Intel's 775 Launch Mixes Ambition With A Strong Aftertaste
Welcome to Intel's brave new world. While waiting for the official launch of the LGA 775 platform with its Alderwood and Grantsdale chipsets Monday, THG was given the go-ahead to present our results two days early.
Indeed, Intel's latest launch is ambitious. For starters, Intel for the first time has revamped three core components in one fell swoop: DDR memory, AGP and the Socket 478. Replacing these components are DDR2 SDRAM, PCI Express graphics and Socket LGA 775, also known as Socket T. Prescott's successor Tejas (here's the ominous T) was purged from the roadmaps, so this denotation had to disappear, too.
Intel's top processor in this launch is the Pentium 4 560 with a 3.6 GHz clockspeed. The other new Pentium 4s are distinguished by slower clock speeds that are slower by 200 MHz increments, designated as the Pentium 4 550, 540, 530 and 520. All are based on 90-nm Prescotts with an 800 MHz front-side bus, Hyper Threading and SSE3 as well as the known leakage power. In addition, three low-cost versions will be available: the Celeron D 335, 330 and 325, all running at FSB 533 (2.8 to 2.53 GHz). Also, the LGA platform inherits the Pentium 4 Extreme Edition at 3.4 GHz.
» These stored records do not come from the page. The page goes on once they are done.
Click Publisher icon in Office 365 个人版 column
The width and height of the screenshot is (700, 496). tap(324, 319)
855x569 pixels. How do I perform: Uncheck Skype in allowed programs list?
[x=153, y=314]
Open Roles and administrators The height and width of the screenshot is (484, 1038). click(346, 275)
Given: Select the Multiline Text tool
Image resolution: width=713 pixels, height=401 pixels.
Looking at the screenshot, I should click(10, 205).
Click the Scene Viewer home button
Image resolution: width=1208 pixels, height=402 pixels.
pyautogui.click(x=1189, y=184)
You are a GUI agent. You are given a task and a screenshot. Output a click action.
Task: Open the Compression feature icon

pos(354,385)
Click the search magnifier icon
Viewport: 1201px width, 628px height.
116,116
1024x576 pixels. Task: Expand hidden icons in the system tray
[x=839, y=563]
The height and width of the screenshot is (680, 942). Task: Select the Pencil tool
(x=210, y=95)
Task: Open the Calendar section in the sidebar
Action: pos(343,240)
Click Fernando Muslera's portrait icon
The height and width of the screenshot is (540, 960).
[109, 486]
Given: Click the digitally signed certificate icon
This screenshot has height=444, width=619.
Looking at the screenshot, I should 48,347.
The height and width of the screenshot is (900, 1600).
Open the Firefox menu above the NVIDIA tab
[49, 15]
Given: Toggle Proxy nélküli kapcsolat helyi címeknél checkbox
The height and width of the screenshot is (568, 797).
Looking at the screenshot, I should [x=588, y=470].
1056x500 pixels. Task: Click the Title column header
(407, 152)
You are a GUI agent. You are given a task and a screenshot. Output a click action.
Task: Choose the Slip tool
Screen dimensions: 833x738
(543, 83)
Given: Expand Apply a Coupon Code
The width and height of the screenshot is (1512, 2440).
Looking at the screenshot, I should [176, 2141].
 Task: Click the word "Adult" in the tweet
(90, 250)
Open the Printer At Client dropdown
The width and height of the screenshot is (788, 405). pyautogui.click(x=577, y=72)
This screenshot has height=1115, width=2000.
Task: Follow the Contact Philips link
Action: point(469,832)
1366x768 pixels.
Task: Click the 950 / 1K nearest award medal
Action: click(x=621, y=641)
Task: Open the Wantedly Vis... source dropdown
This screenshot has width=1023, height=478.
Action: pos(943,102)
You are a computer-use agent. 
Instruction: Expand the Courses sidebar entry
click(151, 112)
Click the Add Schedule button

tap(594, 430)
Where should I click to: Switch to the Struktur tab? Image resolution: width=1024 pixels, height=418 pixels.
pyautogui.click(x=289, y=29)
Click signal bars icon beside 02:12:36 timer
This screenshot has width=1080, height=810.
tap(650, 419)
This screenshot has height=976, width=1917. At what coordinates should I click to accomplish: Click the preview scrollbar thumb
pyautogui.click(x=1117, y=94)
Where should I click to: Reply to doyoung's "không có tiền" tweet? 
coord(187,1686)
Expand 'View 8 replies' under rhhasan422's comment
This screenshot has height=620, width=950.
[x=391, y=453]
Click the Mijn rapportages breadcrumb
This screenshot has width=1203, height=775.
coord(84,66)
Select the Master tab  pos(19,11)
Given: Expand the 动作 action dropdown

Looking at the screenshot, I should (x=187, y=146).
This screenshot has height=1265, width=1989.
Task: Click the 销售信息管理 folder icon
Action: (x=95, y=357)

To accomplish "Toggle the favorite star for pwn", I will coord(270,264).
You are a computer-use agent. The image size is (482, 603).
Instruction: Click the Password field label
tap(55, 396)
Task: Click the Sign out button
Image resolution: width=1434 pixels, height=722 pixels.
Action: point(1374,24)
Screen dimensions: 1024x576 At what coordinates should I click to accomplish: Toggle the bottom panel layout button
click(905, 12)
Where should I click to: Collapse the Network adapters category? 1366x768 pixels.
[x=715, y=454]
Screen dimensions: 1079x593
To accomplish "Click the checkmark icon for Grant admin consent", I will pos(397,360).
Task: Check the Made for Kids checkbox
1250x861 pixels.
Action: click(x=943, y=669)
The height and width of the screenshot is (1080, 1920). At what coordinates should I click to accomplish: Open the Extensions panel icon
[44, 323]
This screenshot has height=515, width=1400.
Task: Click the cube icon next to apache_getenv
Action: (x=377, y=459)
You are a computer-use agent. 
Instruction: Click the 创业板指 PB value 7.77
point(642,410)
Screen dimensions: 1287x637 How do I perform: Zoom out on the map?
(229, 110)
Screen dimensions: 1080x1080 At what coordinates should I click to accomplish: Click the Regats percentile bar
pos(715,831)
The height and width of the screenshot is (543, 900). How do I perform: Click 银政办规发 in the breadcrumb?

Four different chipsets are associated with this launch: 925X, 915G, 915P and 915GV. The G stands for integrated graphics, V voids the option to upgrade discrete graphics, P may represent performance and the X is pretty much the expensive option, as the performance enhancements to the memory controller do not make a huge difference.
On top of the technology replacements are several other features Intel introduces to offer window dressing for the new platform. We now get High Definition Audio, formerly known as Azalia, with impressive quality and feature levels. The Serial ATA controller serves four ports rather than two, including command queuing and ATAPI support as well as an interesting two-mode mixed RAID configuration called the Matrix.
Furthermore, Intel introduces the Wireless Connect Technology (ICH6W only), which will allow users to set up their own access point in what Intel says will be four easy steps. Unfortunately, the requisite radio modules won't be shipped before Q3.
And then there is a major annoyance for ambitious users: Intel obviously spent time on figuring out how to prevent users from overclocking their systems. That's right: no overclocking. We uncovered the anti-overclocking mechanism that is part of all 900 series MCH chips.